▼▼▼
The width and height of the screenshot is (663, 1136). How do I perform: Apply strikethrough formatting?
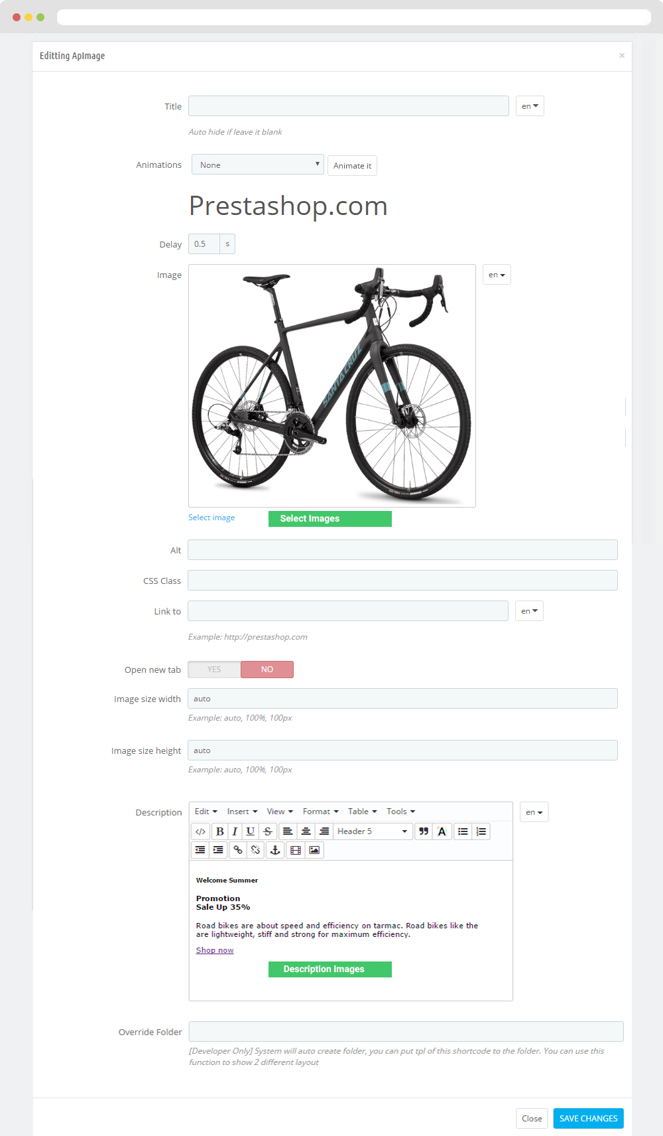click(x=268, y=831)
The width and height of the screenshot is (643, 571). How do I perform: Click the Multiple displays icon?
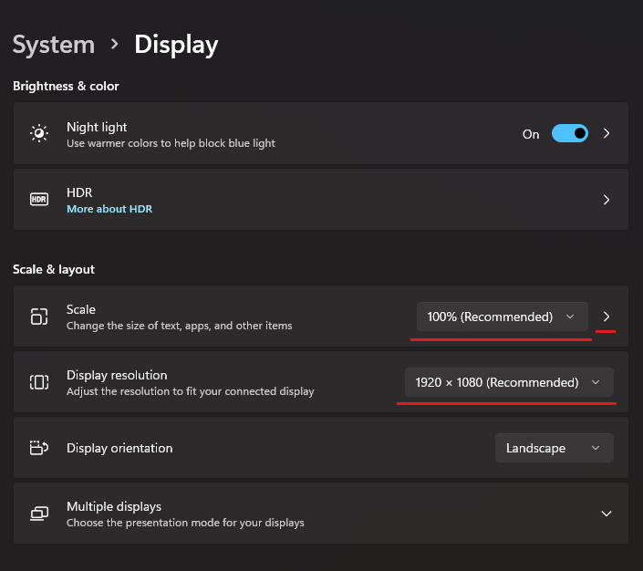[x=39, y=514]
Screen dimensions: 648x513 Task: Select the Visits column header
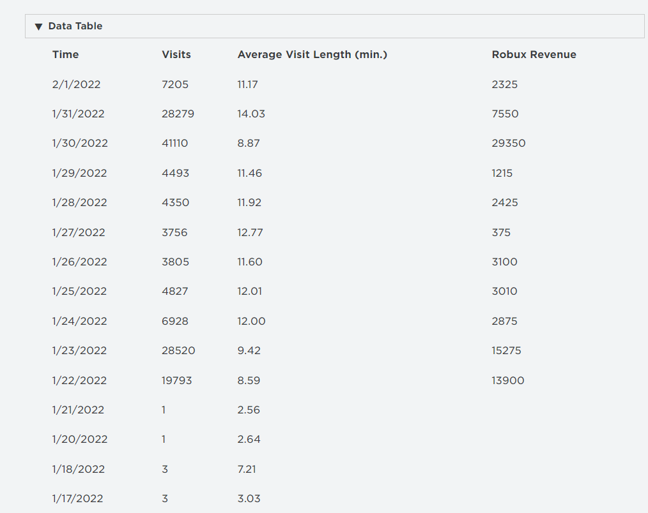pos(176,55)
▲▲▲
For each record above, write out every line exactly and skip the pictures.

The width and height of the screenshot is (663, 1136). How do I perform: Apply strikethrough formatting?
click(x=268, y=831)
The width and height of the screenshot is (643, 571). How do I perform: Click the Multiple displays icon?
[x=39, y=514]
Screen dimensions: 648x513 Task: Select the Visits column header
pos(176,55)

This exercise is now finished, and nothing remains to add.